▶ **TASK OBJECTIVE**
Reproduce everything from the start of the lines below down to the line containing "(x=586, y=990)", both ends included, and leave the pictures out of your answer.

[Stored records]
☆ ☆ ☆ ☆ ☆ ☆ ☆

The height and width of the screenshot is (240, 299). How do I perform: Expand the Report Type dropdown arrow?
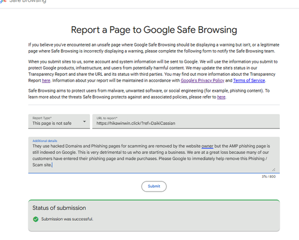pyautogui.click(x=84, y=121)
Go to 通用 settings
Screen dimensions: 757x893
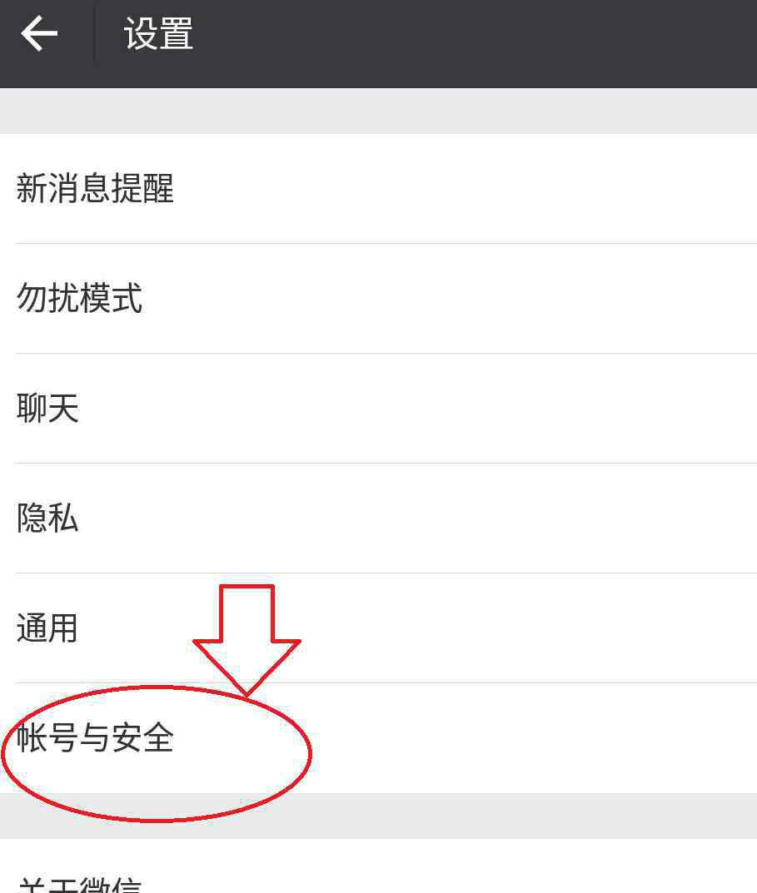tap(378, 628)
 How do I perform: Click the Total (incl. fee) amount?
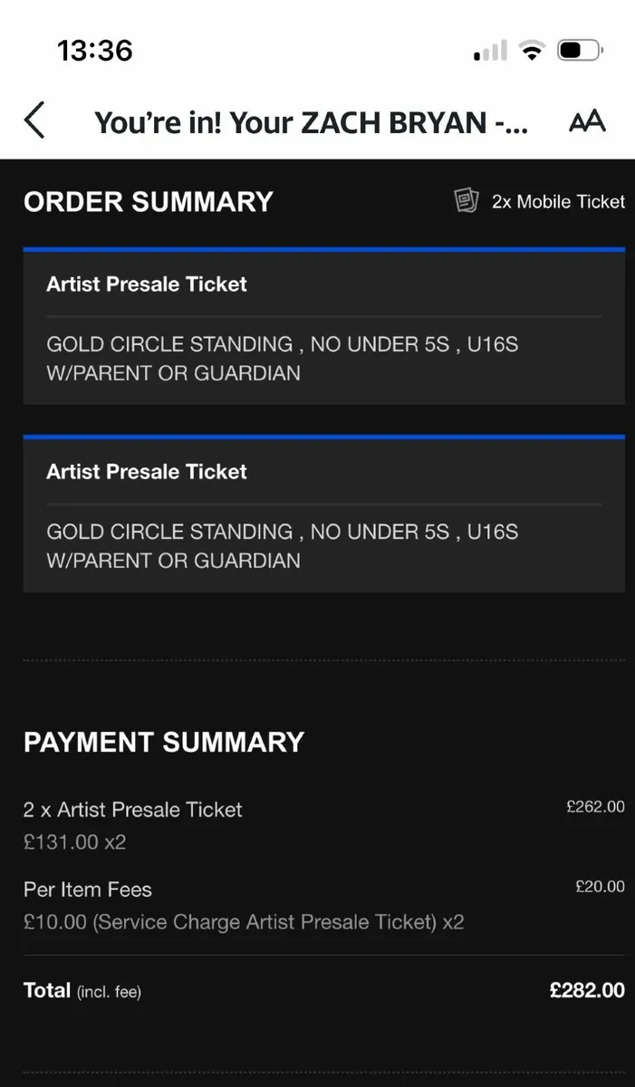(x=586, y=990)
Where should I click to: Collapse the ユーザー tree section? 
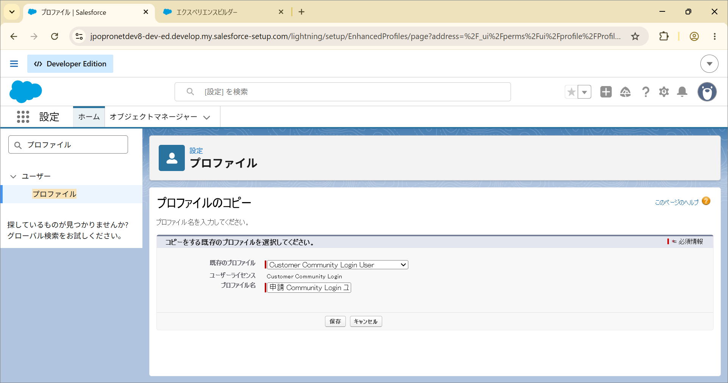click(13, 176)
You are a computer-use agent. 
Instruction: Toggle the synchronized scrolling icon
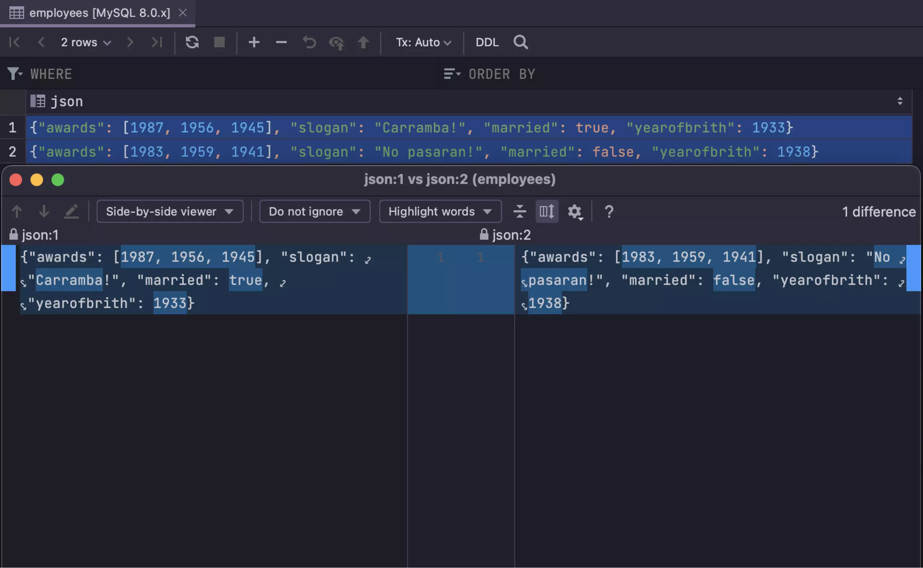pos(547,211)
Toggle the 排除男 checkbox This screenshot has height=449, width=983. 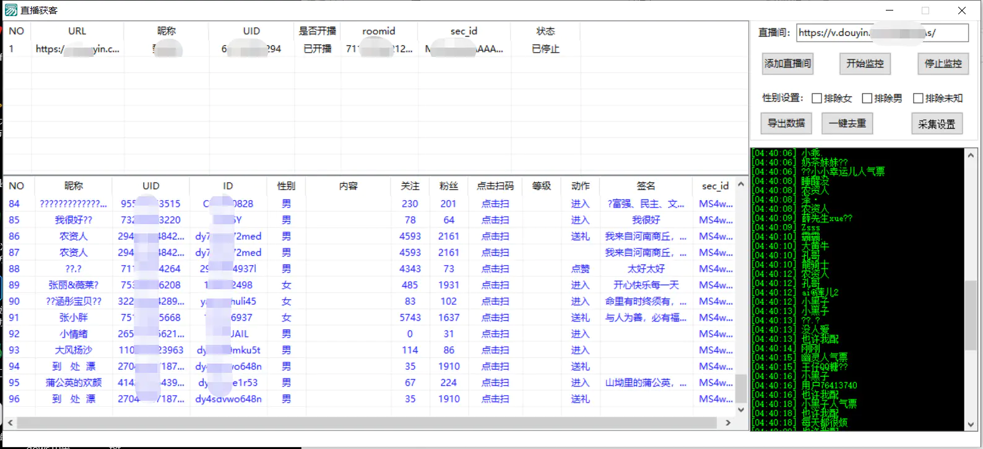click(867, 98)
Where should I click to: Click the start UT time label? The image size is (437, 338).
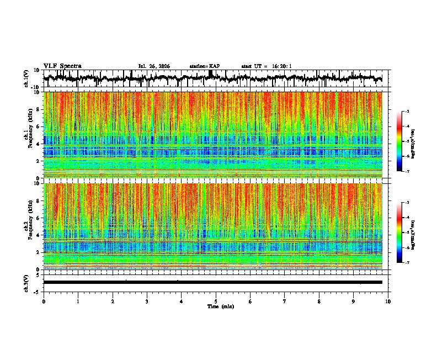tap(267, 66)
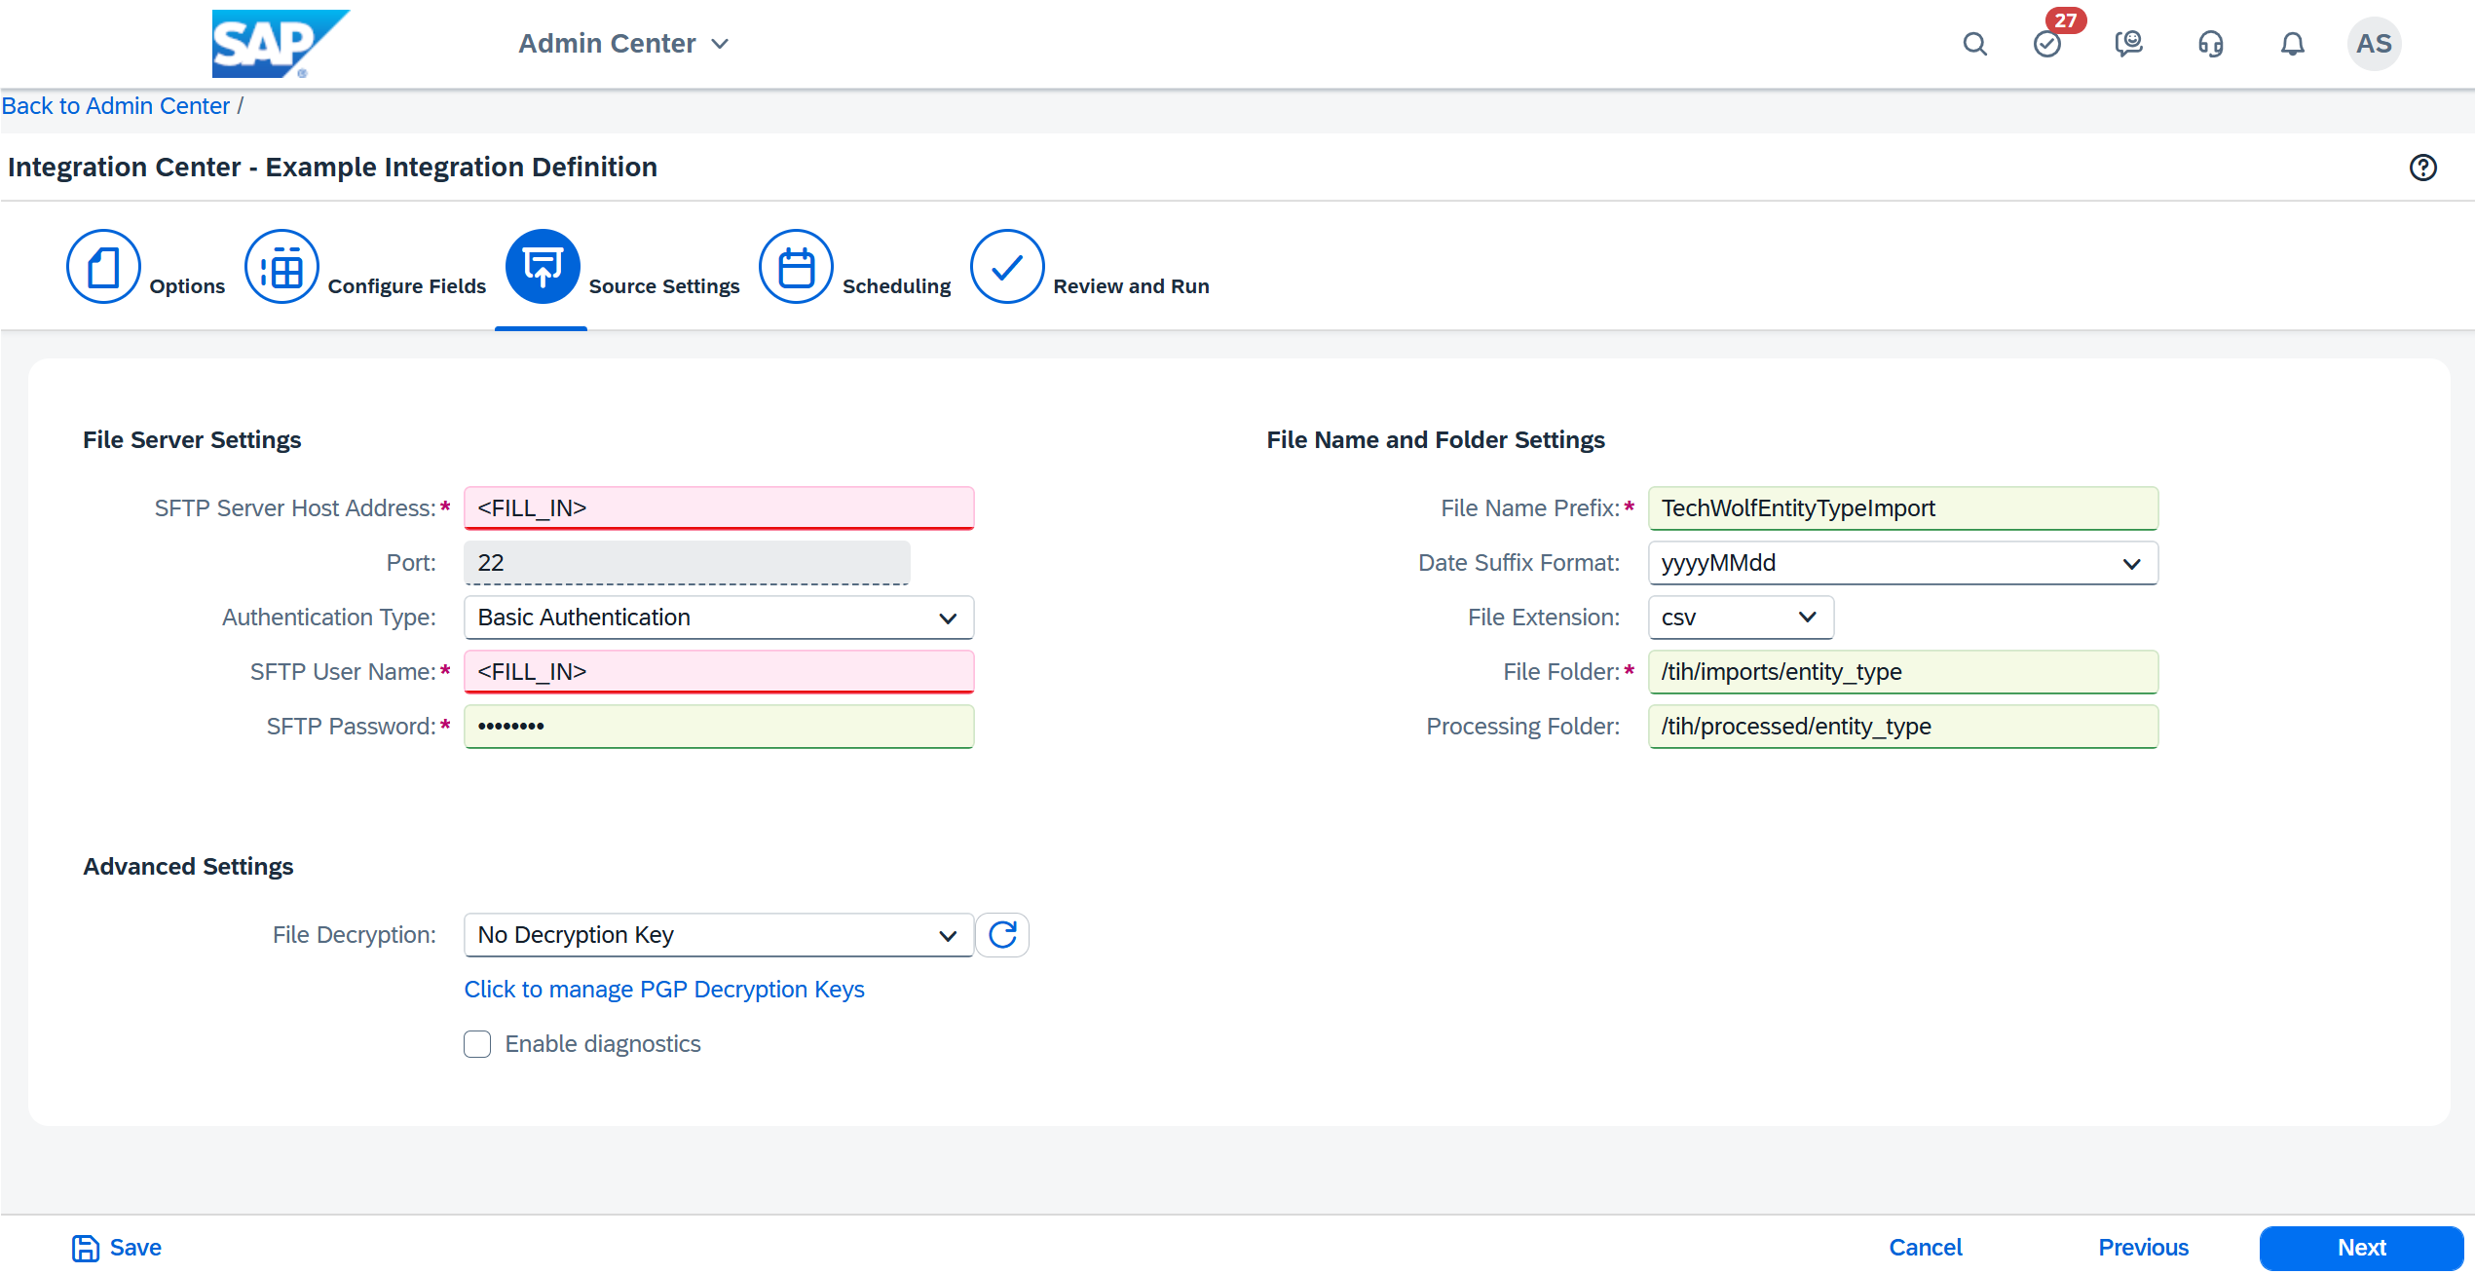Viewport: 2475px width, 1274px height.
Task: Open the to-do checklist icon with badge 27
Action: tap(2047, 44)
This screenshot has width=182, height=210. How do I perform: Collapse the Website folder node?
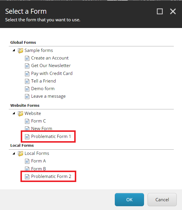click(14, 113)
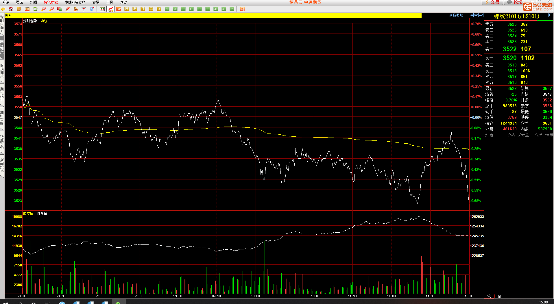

☆ ☆ ☆ ☆ ☆ ☆ ☆

▶ **ANSWER**
The height and width of the screenshot is (240, 299). How do I perform: Expand the Report Type dropdown arrow?
pyautogui.click(x=84, y=121)
Go to 通用 settings
Screen dimensions: 757x893
tap(378, 628)
 How do I perform: Click the Total (incl. fee) amount?
(x=586, y=990)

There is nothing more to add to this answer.